YOUR OBJECTIVE: Scan the records for "pixel". Report each line that includes it.

Collected data entries:
+--
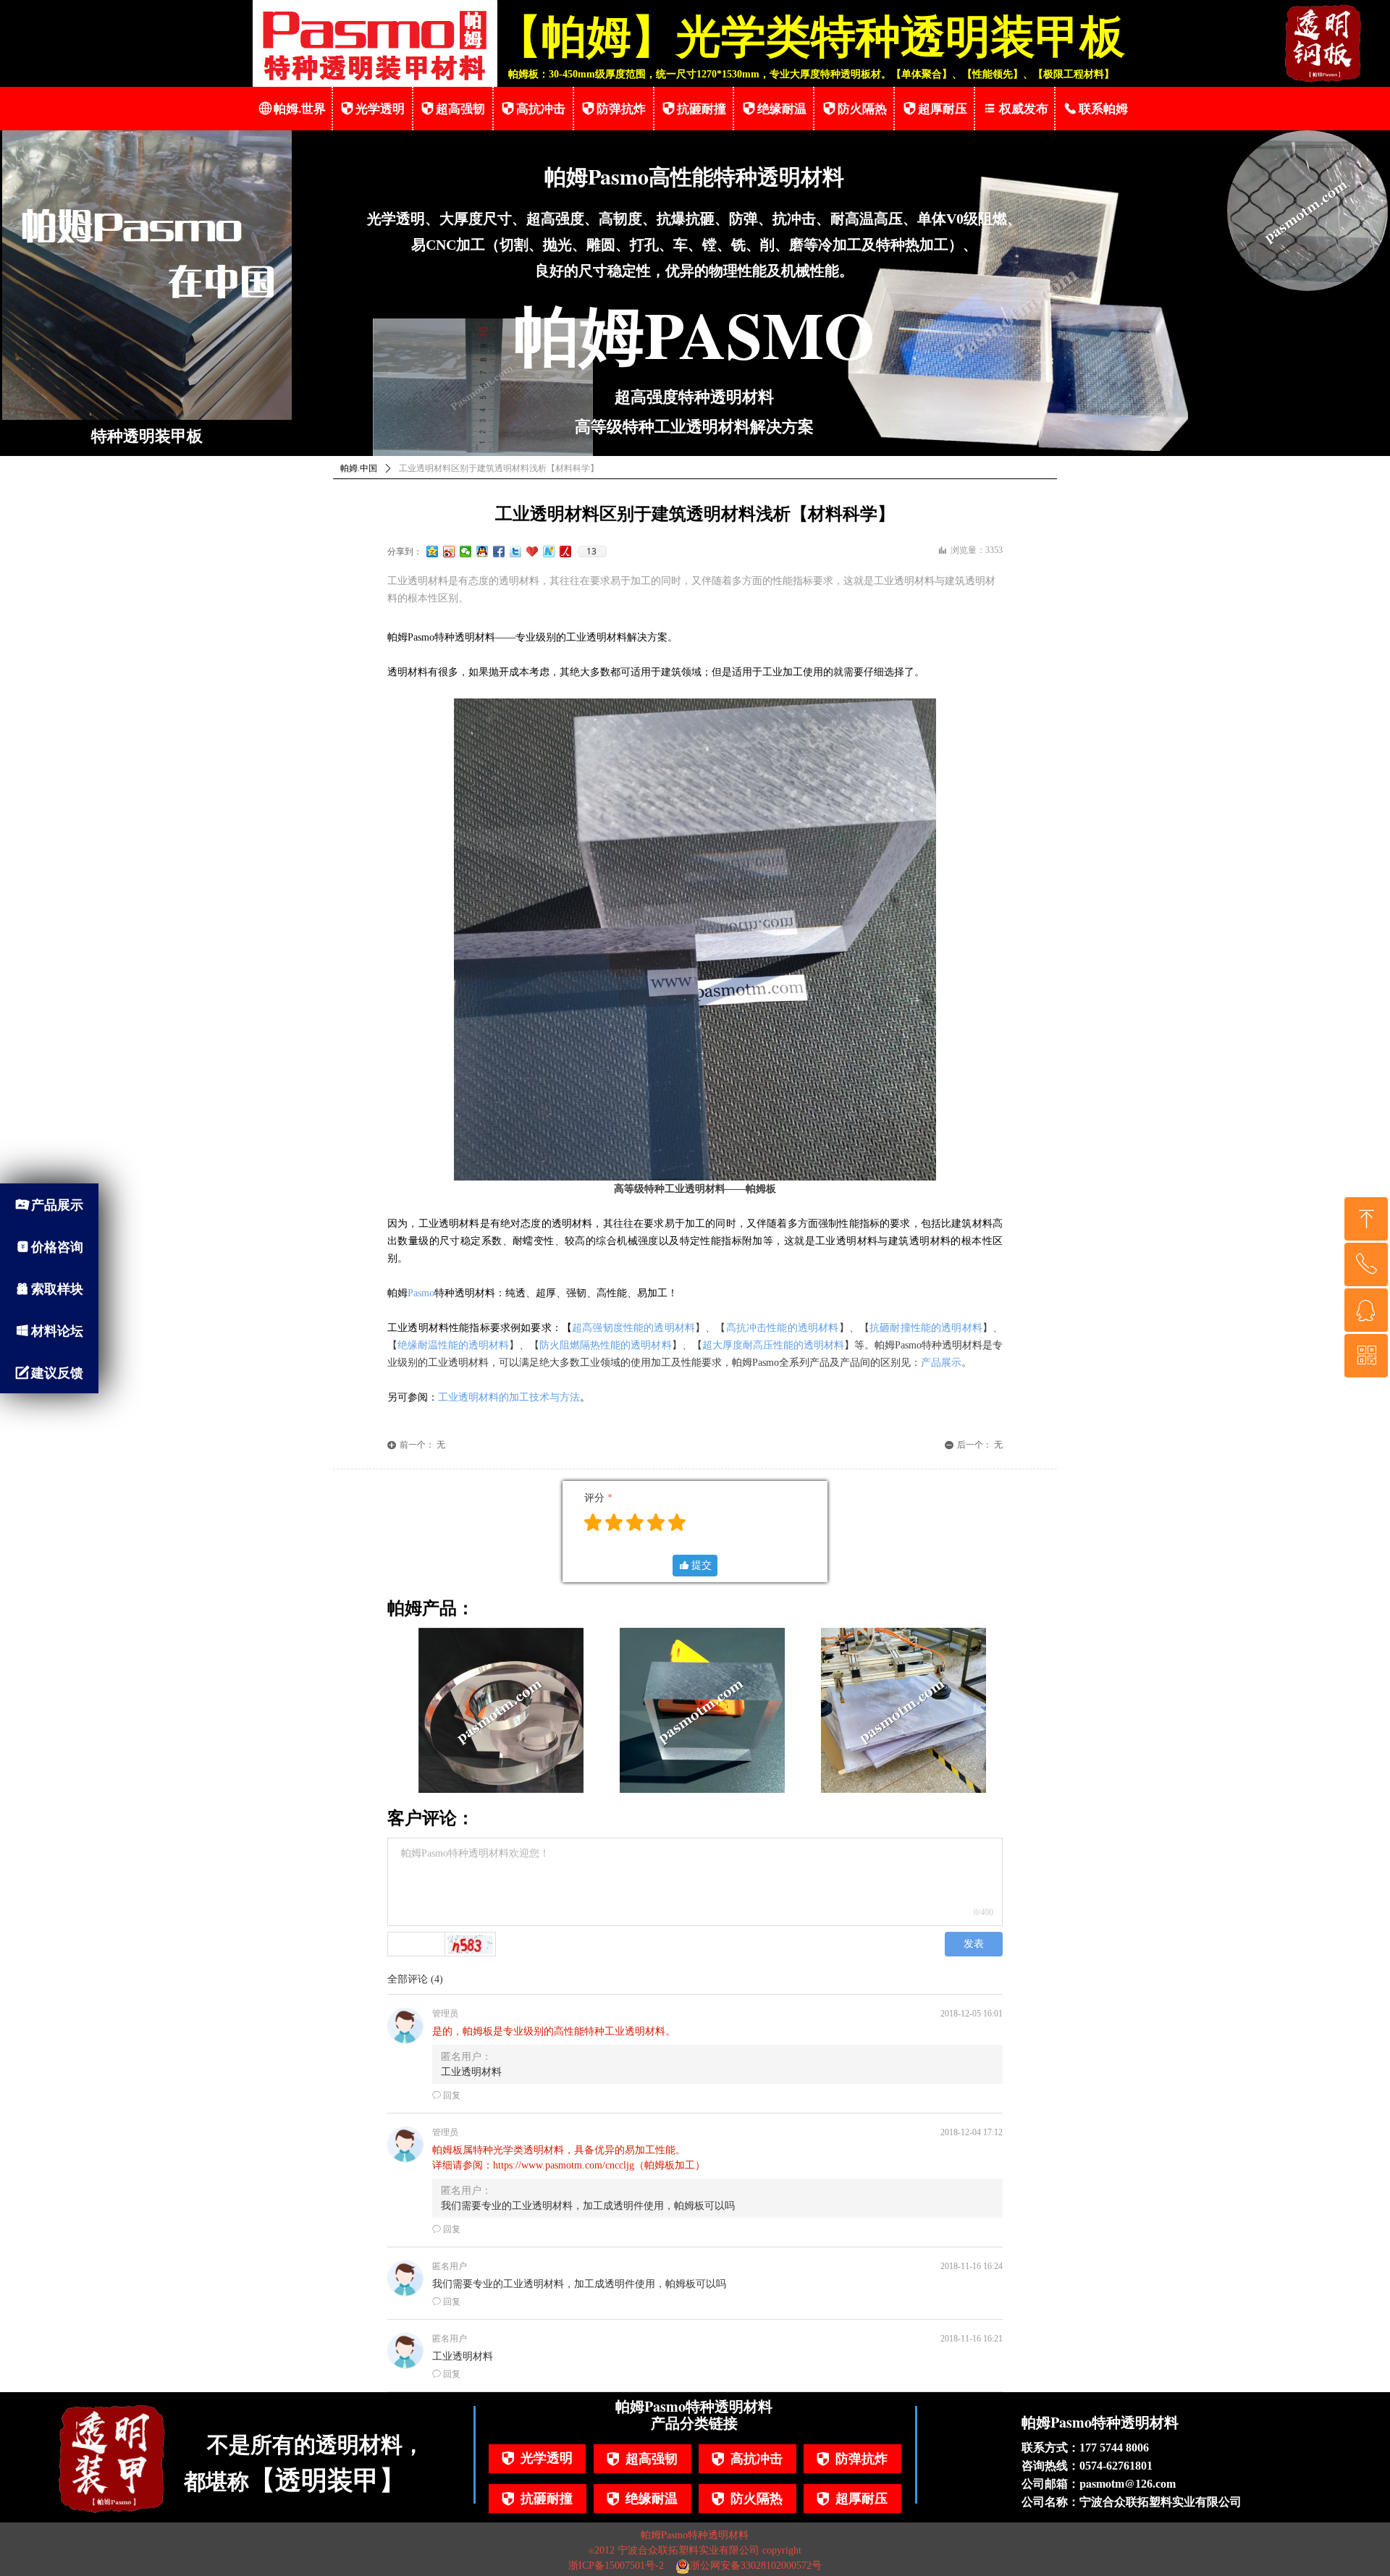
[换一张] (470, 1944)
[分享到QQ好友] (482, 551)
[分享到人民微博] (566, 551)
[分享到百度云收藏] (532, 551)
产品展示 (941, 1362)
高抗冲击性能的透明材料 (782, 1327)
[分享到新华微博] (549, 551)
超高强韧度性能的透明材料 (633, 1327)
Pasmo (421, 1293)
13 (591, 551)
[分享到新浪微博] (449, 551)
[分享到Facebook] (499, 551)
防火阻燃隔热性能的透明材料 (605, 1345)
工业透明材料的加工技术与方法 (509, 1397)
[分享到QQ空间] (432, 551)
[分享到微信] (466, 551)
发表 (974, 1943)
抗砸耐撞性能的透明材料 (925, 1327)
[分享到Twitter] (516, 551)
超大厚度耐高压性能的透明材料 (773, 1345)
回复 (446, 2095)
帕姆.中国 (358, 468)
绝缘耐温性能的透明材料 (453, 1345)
+--
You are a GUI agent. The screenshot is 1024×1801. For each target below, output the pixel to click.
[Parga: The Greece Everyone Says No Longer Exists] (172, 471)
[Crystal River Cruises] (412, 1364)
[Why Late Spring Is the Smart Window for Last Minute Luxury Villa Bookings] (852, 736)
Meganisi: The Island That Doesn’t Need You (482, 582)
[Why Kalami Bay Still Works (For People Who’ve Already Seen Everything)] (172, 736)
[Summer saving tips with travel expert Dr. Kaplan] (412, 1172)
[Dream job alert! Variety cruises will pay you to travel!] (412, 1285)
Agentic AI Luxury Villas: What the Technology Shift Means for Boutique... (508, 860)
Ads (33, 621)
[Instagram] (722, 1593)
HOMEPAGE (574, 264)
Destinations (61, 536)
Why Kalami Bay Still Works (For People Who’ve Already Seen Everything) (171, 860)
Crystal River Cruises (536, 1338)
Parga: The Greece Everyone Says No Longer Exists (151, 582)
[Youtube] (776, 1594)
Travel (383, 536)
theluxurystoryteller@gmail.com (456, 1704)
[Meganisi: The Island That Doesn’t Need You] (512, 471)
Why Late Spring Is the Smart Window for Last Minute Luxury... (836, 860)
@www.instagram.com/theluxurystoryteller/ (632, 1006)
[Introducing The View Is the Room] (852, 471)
+--
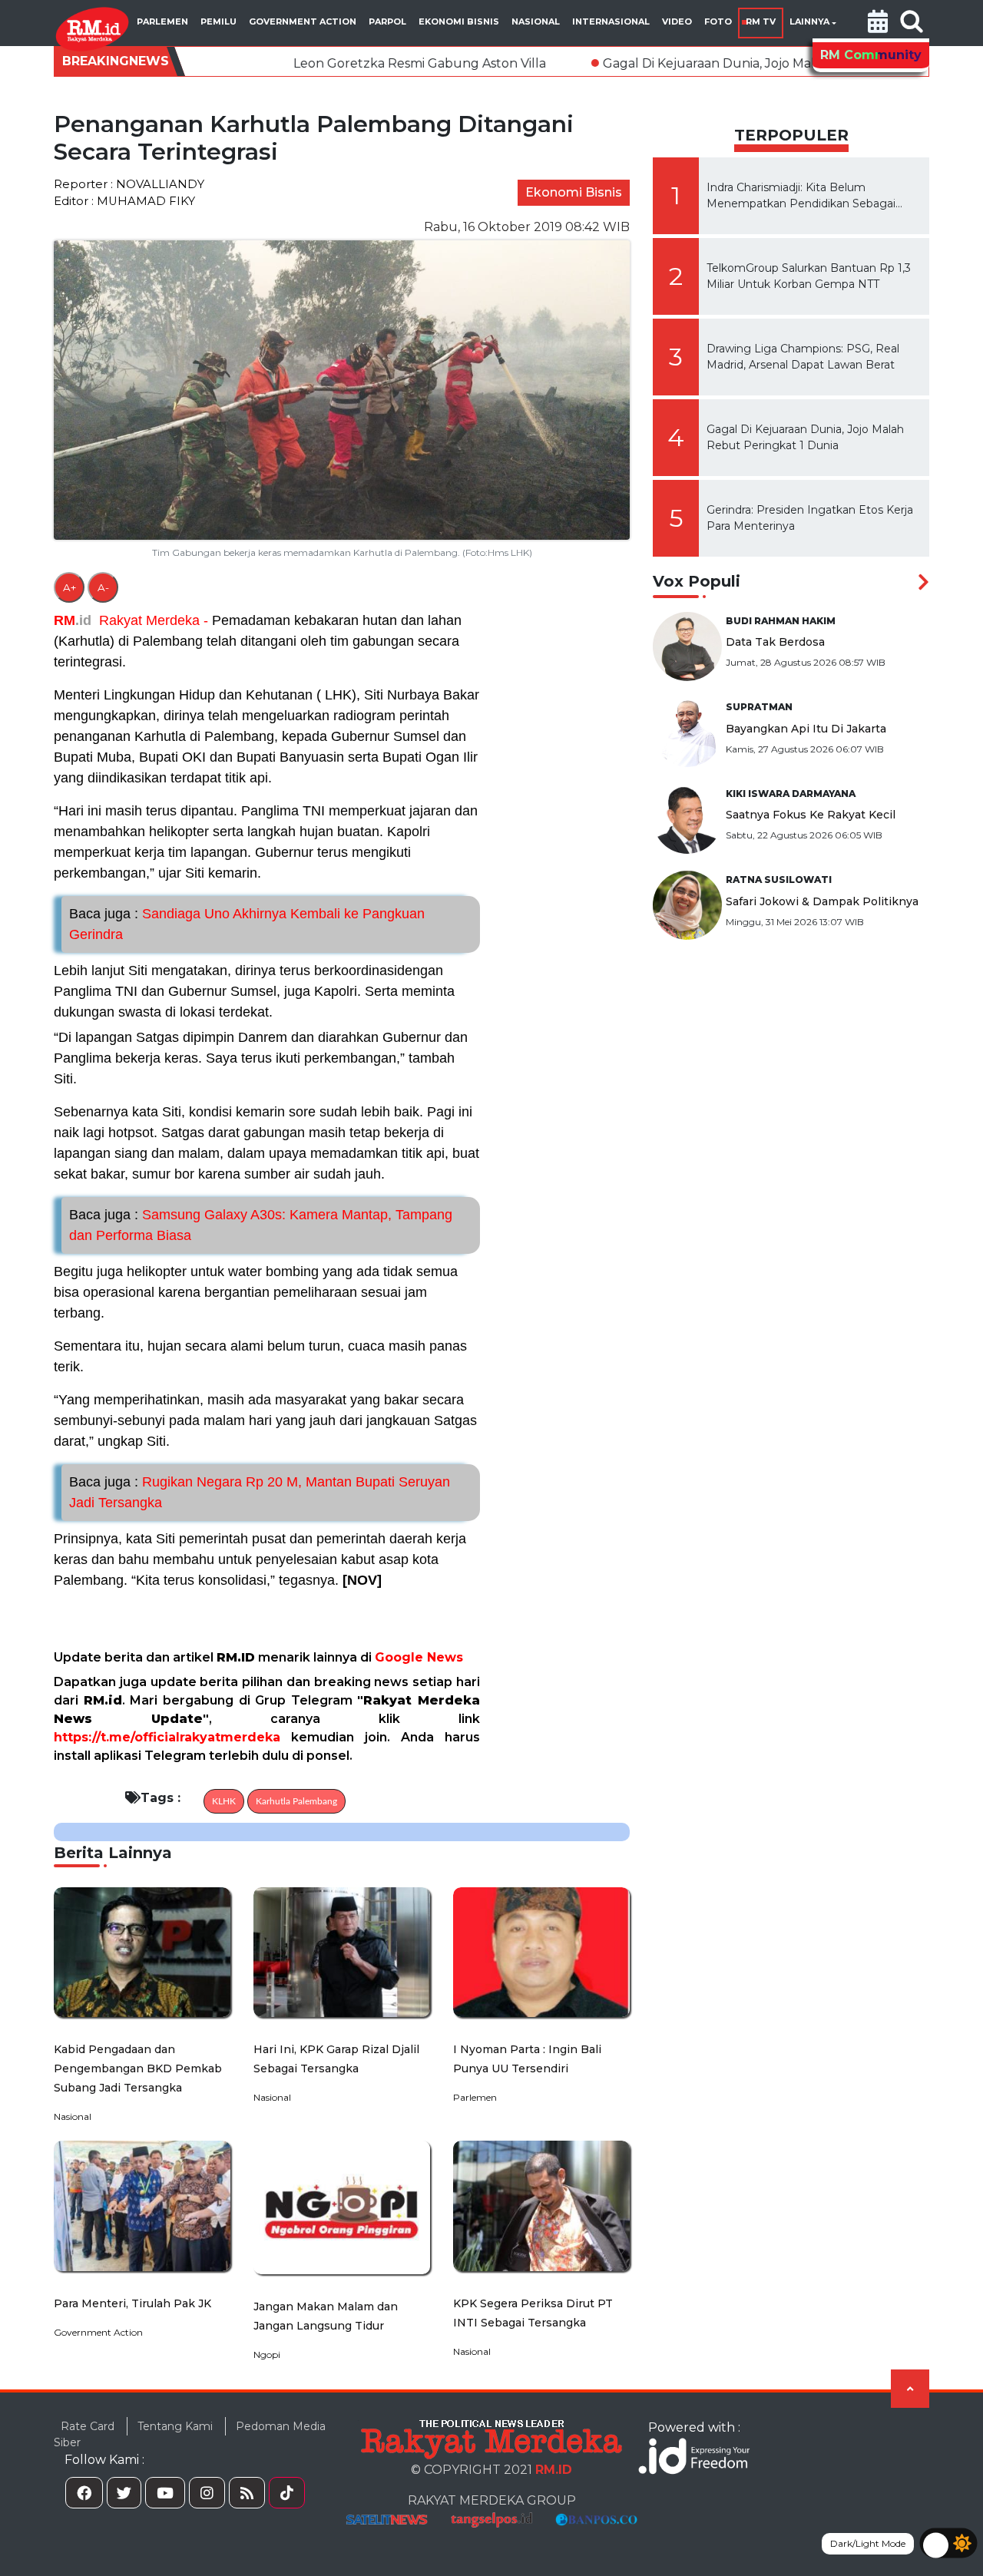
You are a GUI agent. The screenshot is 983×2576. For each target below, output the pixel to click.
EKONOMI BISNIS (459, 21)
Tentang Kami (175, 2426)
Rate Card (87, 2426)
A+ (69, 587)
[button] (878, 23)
+--
OUTPUT FOR THIS TASK:
You are a GUI agent. The screenshot is 1024×1801. For each target below, output the pixel to click.
You are a GUI agent. The screenshot is 983×2576. For each target below, output the pixel to click.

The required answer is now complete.